August 6, 2012
People crossing the Mexican border into Nogales, Ariz., this week will have a chance to meet U.S. Customs and Border Protection’s newest officer—a polite yet no-nonsense bilingual gatekeeper with a thick shock of black hair and a striped gray tie. He may not have a name or join his fellow officers for coffee or lunch breaks, but his presence will likely be welcomed both by them and the commuters who regularly pass through this southern Arizona outpost on their way to and from Mexico.
That is because the new recruit is an avatar, a virtual border patrol officer residing in a kiosk developed by researchers at the University of Arizona to facilitate border crossings.

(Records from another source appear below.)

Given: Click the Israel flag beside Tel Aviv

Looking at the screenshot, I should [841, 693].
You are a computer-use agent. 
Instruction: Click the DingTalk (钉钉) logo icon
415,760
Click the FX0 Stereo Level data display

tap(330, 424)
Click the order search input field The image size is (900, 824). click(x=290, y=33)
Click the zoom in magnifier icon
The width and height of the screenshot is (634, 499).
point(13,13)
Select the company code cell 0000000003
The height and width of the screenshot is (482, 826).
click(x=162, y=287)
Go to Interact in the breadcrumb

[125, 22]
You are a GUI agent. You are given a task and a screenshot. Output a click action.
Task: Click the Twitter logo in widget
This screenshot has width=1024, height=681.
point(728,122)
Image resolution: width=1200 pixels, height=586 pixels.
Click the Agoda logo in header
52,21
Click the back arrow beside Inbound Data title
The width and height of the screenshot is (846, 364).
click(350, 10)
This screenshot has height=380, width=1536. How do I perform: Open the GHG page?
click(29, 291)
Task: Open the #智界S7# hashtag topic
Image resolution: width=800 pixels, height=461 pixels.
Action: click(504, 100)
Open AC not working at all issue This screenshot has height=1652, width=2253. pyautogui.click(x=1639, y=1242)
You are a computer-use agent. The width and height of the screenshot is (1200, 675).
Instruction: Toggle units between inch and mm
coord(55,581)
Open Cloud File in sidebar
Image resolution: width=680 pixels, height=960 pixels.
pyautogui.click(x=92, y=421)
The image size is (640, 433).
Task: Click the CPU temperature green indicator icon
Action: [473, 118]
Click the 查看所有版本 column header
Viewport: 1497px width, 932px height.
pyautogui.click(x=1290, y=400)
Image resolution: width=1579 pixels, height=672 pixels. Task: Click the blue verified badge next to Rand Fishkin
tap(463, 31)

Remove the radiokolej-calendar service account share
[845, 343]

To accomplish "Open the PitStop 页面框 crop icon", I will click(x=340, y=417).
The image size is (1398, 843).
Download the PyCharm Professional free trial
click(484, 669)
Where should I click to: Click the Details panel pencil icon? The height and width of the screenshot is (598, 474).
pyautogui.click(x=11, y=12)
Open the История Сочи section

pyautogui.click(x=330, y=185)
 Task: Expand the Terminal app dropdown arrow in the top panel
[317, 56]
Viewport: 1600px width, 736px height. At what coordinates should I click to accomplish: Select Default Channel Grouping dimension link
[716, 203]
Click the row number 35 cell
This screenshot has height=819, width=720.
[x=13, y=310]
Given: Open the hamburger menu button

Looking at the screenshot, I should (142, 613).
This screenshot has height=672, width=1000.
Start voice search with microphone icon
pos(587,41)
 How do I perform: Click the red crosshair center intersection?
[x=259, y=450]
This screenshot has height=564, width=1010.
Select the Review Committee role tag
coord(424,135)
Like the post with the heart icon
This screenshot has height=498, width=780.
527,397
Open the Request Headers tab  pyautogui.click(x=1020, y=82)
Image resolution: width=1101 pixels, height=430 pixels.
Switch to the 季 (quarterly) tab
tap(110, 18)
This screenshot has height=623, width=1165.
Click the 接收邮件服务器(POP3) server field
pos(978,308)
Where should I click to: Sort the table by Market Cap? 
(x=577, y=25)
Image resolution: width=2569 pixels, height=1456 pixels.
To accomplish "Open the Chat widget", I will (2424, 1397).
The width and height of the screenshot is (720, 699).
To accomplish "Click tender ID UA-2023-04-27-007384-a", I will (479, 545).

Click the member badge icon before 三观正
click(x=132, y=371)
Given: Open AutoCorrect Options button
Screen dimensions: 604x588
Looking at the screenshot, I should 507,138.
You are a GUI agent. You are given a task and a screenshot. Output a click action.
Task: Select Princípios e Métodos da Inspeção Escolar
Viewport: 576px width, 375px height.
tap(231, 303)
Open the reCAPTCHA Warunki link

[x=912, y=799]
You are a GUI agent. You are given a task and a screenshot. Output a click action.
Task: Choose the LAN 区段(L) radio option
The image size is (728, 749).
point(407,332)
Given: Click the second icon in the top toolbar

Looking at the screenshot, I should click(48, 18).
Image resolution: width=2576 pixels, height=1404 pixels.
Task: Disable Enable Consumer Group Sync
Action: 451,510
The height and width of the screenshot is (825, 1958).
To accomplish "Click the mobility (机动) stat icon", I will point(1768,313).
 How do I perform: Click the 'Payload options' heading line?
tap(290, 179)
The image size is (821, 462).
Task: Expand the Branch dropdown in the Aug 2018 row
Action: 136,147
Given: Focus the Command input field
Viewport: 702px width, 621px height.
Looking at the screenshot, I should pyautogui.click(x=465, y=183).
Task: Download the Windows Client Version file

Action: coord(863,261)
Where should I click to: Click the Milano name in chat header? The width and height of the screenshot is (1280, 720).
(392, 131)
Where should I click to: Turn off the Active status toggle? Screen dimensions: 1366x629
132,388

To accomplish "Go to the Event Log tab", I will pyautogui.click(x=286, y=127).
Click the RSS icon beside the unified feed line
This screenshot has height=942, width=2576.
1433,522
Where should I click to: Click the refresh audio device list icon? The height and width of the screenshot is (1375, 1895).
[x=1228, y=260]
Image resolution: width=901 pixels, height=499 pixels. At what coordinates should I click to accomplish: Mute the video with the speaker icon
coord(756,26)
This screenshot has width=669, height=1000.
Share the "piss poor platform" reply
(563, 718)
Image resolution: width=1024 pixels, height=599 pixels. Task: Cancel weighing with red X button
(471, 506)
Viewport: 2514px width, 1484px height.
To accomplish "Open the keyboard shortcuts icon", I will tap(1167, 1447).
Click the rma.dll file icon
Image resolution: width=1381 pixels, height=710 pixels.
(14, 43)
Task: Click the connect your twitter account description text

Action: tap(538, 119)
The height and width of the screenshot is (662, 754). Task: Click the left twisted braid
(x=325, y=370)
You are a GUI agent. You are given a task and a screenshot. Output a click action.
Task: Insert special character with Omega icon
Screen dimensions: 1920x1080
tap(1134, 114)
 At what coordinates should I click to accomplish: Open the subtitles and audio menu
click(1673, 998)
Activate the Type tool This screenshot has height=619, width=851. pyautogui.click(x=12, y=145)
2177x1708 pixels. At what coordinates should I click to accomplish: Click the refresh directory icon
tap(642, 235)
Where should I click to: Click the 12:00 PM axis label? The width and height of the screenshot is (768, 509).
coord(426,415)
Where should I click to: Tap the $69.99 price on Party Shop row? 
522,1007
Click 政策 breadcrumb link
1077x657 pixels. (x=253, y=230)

CBP is actually installing an updated version of the University of Arizona’s kiosk—the original was tested at the station from December to March—to determine its ability to help enroll applicants in its Trusted Traveler programs at the Mexican border. The programs, also available for airline passengers, were created after 9/11 at various ports of entry into the U.S. to expedite preapproved, low-risk travelers through dedicated lanes and kiosks. All Trusted Traveler applicants must voluntarily undergo a background check against criminal, law-enforcement, customs, immigration, agriculture and terrorist databases. The process also includes biometric fingerprint checks and an interview with a CBP officer.